**ABOUT THIS EXERCISE**
Every line in the records below that holds the word "swatch" is to be copied.

**GIVEN INFORMATION**
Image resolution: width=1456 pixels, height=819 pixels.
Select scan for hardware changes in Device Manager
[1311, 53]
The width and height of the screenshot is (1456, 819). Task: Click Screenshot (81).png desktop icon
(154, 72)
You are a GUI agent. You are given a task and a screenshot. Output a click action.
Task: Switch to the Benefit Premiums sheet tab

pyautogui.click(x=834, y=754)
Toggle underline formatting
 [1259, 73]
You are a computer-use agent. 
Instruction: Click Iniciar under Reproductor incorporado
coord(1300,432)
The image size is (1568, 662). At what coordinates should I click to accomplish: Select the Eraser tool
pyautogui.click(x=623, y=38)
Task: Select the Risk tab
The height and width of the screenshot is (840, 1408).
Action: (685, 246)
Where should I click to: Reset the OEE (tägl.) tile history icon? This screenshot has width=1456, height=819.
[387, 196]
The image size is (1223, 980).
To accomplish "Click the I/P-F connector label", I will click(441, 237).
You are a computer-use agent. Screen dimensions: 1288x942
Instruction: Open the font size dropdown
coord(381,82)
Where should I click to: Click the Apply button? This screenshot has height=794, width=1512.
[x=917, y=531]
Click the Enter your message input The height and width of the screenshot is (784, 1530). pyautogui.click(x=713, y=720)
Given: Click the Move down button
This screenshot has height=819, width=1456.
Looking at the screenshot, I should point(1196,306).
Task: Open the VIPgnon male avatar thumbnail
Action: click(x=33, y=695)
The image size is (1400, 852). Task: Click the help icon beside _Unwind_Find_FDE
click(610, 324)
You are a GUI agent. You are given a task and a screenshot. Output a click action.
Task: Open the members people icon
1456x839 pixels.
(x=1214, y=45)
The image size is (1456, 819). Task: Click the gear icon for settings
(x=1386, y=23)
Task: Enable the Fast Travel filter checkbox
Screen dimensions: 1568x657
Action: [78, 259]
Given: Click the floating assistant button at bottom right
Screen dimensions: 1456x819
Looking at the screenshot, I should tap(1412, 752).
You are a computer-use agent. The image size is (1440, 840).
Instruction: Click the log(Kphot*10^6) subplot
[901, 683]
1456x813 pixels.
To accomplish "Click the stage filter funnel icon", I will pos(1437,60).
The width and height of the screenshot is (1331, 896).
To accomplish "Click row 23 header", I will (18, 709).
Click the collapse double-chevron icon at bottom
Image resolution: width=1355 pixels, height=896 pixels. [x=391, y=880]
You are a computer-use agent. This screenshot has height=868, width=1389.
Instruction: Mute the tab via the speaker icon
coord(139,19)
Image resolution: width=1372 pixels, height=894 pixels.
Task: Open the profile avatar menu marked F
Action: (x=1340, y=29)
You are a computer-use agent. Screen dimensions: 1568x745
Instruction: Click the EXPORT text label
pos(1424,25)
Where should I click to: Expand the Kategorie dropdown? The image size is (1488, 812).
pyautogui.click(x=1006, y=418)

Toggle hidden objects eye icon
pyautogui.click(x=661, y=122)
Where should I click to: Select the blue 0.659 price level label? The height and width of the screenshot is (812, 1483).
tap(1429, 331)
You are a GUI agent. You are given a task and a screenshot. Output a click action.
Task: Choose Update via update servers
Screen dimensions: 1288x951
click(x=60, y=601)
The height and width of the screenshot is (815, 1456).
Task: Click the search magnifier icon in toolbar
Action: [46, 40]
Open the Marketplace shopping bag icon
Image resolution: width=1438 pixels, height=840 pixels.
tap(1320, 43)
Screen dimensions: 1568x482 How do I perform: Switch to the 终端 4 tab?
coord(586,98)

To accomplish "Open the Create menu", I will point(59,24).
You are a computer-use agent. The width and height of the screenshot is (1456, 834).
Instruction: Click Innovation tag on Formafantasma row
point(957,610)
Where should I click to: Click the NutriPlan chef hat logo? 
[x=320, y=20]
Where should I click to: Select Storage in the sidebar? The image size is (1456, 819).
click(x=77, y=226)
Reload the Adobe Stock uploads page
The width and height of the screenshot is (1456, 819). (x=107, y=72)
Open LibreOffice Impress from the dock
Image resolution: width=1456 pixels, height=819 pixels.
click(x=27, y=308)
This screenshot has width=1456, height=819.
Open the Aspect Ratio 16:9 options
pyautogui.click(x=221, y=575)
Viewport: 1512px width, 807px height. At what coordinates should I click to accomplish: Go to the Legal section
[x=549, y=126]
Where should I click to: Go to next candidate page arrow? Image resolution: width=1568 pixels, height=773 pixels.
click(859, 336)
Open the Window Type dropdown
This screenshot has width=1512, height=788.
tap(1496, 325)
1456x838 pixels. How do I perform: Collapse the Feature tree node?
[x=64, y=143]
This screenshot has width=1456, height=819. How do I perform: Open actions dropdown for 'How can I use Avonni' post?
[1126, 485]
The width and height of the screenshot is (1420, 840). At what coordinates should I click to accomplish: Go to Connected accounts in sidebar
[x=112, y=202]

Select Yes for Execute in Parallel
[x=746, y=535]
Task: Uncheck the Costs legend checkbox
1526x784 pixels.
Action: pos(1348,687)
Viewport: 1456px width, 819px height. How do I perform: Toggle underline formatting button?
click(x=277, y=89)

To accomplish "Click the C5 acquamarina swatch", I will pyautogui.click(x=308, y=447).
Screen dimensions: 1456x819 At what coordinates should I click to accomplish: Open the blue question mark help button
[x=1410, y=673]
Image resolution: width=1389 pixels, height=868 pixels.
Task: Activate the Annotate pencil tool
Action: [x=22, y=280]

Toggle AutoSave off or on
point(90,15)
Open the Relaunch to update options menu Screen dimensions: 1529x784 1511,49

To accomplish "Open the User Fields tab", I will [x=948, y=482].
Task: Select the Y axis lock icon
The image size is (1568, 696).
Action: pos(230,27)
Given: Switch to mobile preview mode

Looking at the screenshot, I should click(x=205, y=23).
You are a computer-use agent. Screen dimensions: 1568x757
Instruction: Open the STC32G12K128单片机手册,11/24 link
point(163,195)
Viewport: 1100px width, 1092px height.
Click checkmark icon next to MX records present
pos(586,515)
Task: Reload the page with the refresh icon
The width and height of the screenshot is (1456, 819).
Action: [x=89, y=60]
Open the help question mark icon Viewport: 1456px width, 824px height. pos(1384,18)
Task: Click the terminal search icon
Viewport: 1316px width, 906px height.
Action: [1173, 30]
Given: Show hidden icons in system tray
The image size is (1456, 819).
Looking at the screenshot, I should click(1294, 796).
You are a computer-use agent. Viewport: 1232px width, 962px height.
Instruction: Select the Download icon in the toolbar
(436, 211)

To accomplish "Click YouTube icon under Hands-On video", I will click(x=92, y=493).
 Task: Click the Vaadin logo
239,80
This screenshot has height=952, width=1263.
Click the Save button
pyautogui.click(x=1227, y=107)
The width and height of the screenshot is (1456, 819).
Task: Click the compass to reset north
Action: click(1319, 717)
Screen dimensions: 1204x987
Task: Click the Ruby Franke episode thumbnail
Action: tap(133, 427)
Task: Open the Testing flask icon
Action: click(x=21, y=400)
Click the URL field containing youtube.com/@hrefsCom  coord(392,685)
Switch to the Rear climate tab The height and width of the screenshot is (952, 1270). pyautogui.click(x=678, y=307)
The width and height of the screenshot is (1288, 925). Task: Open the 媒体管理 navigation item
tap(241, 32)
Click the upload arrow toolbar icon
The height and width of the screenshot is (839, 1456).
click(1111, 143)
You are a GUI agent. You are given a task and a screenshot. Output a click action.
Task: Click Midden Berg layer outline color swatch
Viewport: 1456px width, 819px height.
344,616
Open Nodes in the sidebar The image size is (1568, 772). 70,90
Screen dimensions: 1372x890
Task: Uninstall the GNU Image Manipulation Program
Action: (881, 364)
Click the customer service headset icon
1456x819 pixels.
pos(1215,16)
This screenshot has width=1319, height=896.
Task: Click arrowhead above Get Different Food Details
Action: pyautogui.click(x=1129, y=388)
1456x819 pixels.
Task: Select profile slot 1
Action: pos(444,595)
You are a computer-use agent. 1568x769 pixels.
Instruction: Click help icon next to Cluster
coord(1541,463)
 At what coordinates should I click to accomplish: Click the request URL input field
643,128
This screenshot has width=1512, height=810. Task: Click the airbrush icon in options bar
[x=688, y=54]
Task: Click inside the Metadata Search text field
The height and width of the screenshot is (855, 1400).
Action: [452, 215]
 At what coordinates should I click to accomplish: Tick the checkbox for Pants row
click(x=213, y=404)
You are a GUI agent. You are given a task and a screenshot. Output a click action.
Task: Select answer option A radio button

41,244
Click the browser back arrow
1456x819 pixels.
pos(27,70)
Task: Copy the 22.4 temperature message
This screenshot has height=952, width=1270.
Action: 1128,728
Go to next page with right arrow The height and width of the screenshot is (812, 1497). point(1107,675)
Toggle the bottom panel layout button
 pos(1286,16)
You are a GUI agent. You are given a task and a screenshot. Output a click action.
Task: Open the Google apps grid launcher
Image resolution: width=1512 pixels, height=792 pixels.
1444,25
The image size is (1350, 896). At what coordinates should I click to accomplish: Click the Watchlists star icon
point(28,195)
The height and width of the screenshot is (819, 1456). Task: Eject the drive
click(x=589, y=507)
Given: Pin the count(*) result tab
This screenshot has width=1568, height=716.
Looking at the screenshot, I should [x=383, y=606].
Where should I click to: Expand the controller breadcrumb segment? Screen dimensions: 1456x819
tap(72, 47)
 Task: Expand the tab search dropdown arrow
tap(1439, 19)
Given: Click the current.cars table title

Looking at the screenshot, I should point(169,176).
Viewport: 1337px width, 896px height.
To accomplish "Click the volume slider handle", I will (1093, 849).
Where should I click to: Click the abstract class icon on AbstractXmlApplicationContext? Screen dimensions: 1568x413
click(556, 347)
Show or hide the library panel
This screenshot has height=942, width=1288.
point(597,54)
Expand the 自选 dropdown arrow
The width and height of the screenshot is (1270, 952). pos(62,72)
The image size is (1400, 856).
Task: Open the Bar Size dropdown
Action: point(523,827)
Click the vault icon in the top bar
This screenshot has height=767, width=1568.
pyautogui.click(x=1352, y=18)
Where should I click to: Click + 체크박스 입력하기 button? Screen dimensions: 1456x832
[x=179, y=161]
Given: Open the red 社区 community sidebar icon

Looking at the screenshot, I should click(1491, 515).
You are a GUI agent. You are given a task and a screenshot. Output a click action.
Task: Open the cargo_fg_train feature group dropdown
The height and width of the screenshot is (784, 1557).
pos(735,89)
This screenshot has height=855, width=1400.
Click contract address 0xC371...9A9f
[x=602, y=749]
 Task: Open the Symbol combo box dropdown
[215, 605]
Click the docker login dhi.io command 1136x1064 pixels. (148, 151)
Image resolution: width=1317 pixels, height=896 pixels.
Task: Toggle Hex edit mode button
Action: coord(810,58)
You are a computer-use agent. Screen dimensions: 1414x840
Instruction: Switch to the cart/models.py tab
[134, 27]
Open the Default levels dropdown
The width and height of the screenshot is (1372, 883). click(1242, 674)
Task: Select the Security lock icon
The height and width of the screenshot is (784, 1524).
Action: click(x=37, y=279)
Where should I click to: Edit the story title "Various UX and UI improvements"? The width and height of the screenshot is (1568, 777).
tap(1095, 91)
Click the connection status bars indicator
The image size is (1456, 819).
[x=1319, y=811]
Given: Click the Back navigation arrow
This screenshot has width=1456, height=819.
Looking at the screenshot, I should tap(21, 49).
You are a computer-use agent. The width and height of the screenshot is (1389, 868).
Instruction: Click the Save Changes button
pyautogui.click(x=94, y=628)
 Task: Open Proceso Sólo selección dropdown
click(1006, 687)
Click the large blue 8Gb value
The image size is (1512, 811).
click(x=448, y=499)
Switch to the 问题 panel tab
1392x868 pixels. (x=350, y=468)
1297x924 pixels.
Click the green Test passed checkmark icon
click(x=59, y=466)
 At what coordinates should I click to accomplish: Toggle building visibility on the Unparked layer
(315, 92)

**ANSWER**
To accomplish "Click the C5 acquamarina swatch", I will pyautogui.click(x=308, y=447).
Task: Click Midden Berg layer outline color swatch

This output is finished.